*Problem statement*
What lines of the data hold the string "Real"? Pull each one out.

--- START ---

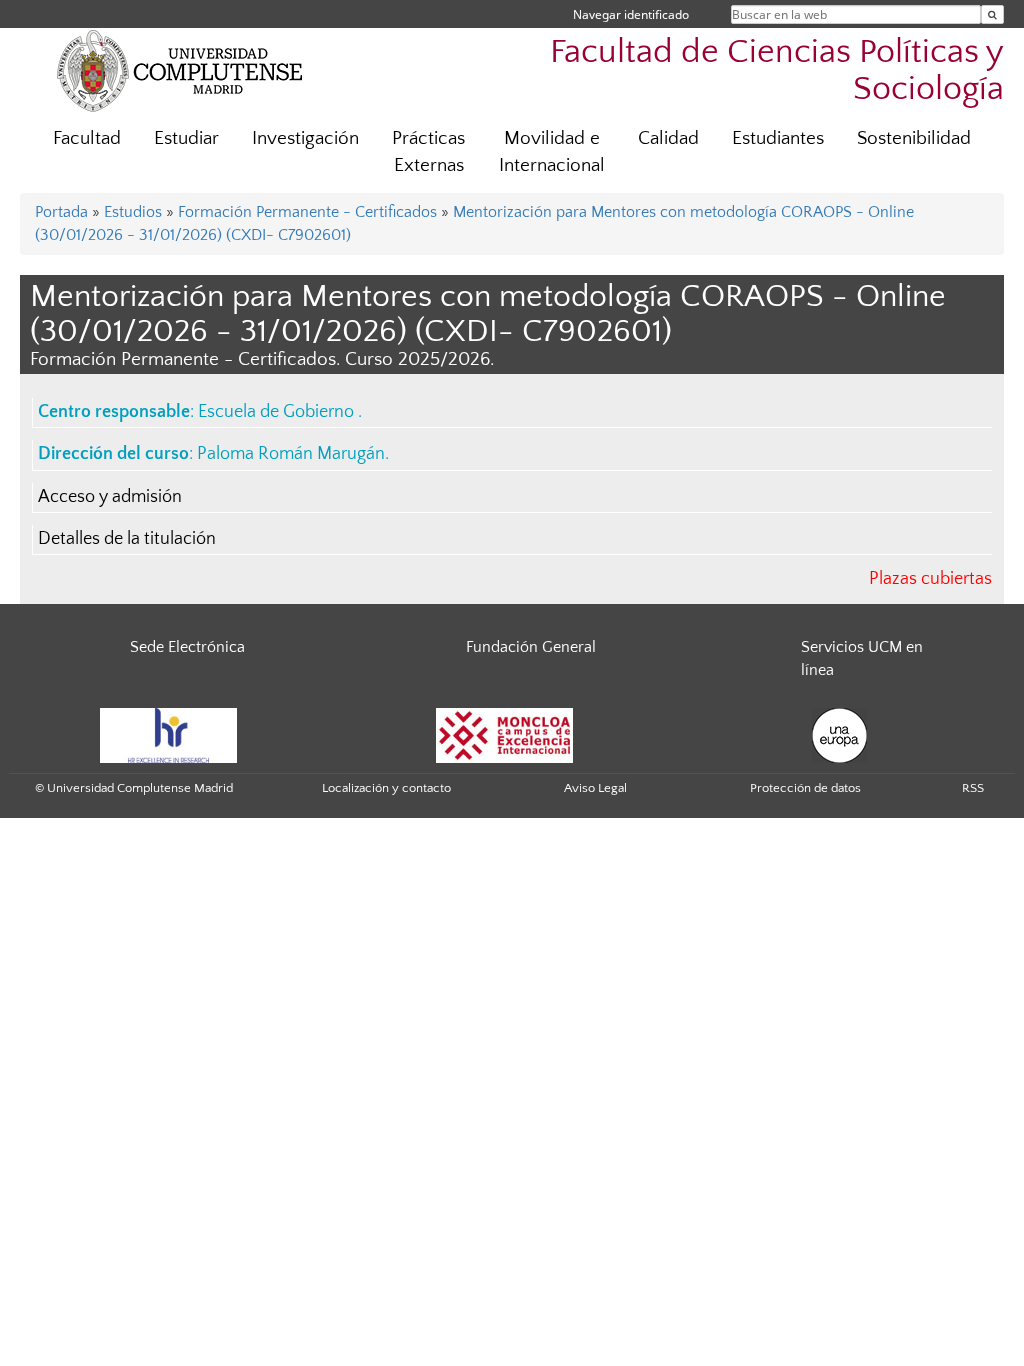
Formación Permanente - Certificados (307, 212)
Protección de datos (805, 788)
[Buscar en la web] (992, 14)
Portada (61, 212)
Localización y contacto (386, 788)
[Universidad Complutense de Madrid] (180, 70)
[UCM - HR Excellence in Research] (169, 734)
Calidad (668, 138)
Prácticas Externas (428, 152)
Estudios (133, 212)
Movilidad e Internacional (552, 152)
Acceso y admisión (110, 497)
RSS (973, 788)
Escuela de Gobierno (278, 412)
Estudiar (186, 138)
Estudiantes (778, 138)
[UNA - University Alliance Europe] (839, 734)
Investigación (305, 138)
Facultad (87, 138)
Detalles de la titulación (127, 539)
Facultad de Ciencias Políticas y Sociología (777, 71)
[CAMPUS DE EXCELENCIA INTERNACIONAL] (505, 734)
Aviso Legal (595, 788)
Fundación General (531, 647)
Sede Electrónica (187, 647)
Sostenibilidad (914, 138)
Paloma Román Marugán (291, 454)
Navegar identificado (631, 14)
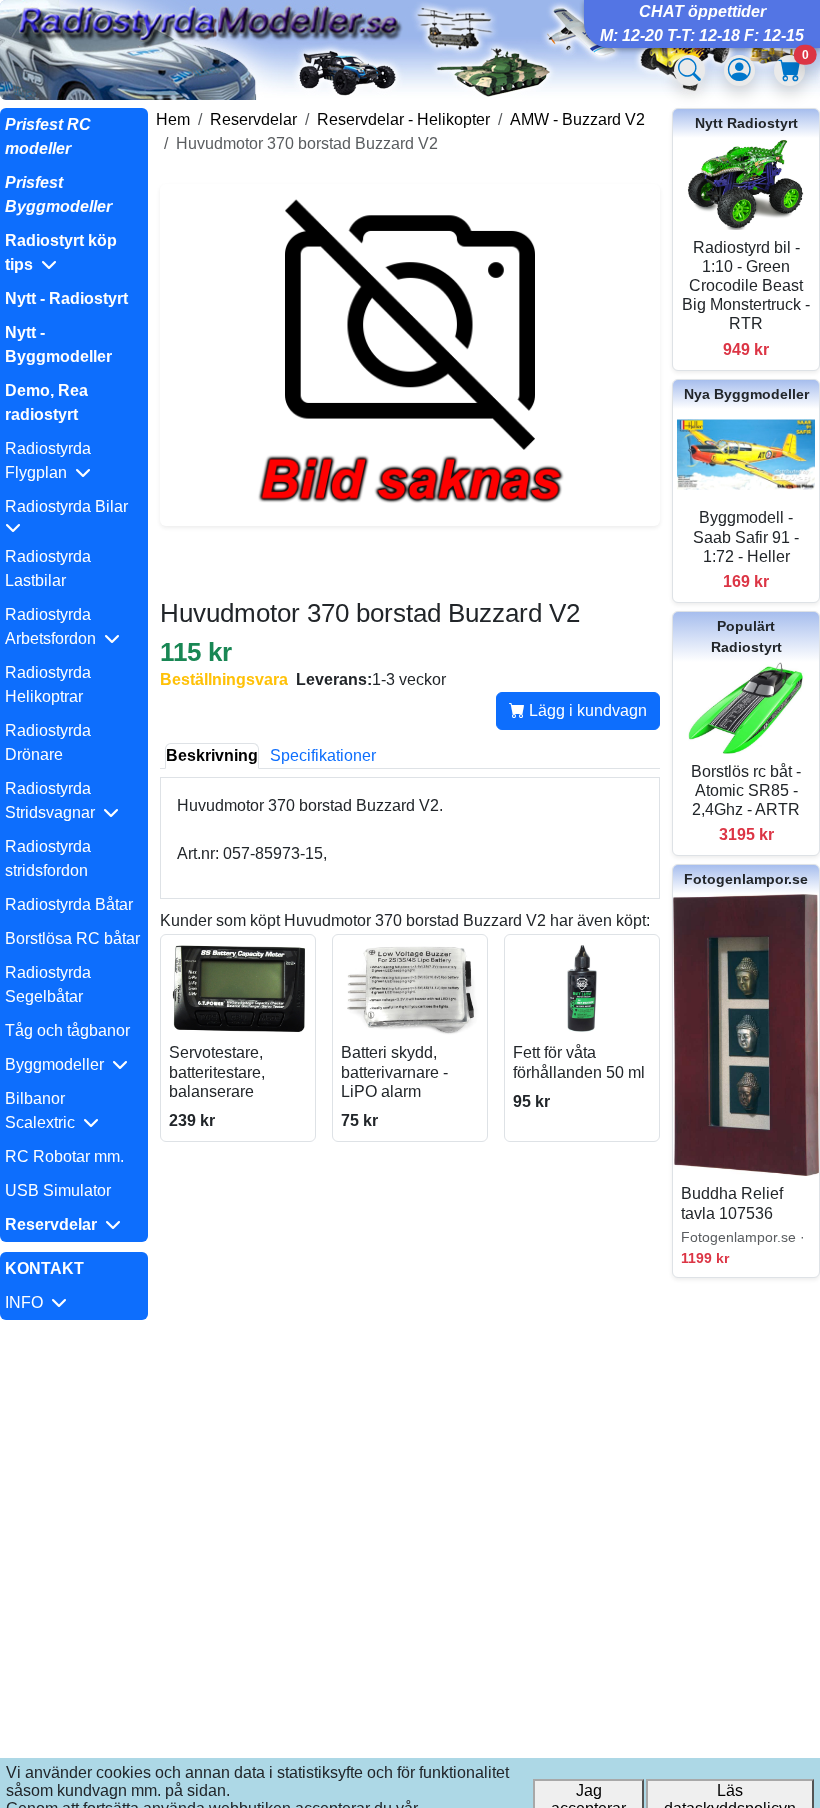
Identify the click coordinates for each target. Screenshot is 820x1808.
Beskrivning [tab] (212, 755)
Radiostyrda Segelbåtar (48, 984)
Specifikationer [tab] (323, 755)
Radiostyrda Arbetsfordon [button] (54, 626)
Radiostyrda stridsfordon (48, 858)
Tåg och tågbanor (67, 1030)
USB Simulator (58, 1190)
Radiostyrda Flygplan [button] (48, 460)
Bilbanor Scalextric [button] (44, 1110)
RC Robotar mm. (64, 1156)
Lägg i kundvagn (586, 710)
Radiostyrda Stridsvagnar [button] (54, 800)
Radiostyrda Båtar (69, 904)
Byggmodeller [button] (58, 1064)
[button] (74, 253)
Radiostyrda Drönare (48, 742)
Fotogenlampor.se (746, 879)
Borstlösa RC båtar (72, 938)
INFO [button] (28, 1302)
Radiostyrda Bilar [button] (70, 506)
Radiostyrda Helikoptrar (48, 684)
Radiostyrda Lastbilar (48, 568)
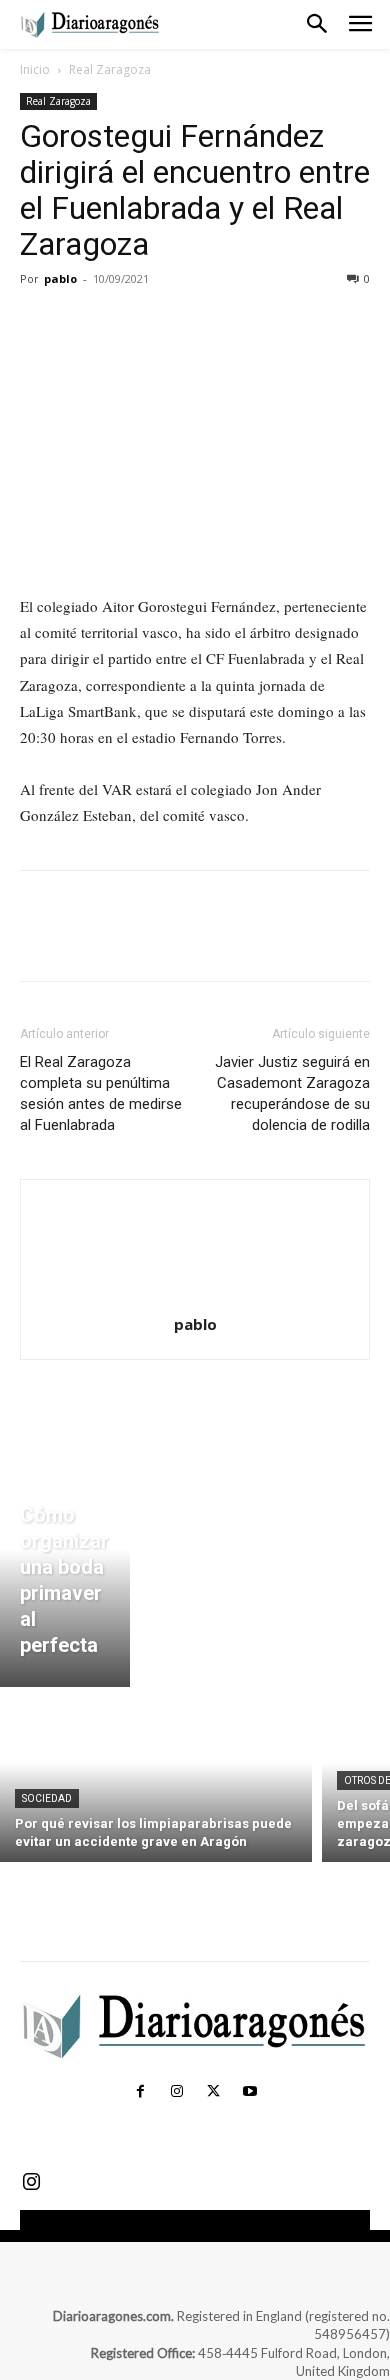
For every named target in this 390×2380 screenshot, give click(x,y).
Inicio (35, 69)
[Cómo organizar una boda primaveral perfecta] (65, 1572)
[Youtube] (249, 2092)
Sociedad (47, 1798)
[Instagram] (177, 2092)
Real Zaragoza (110, 69)
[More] (225, 324)
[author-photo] (195, 1296)
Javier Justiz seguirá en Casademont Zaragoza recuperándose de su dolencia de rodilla (292, 1093)
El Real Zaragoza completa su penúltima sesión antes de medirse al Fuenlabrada (101, 1093)
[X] (86, 324)
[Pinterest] (132, 324)
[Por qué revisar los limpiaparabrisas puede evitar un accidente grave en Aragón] (156, 1779)
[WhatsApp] (178, 324)
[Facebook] (40, 324)
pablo (60, 278)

--- END ---

*Result below*
Real Zaragoza (110, 69)
El Real Zaragoza completa su penúltima sesión antes de medirse al Fuenlabrada (101, 1093)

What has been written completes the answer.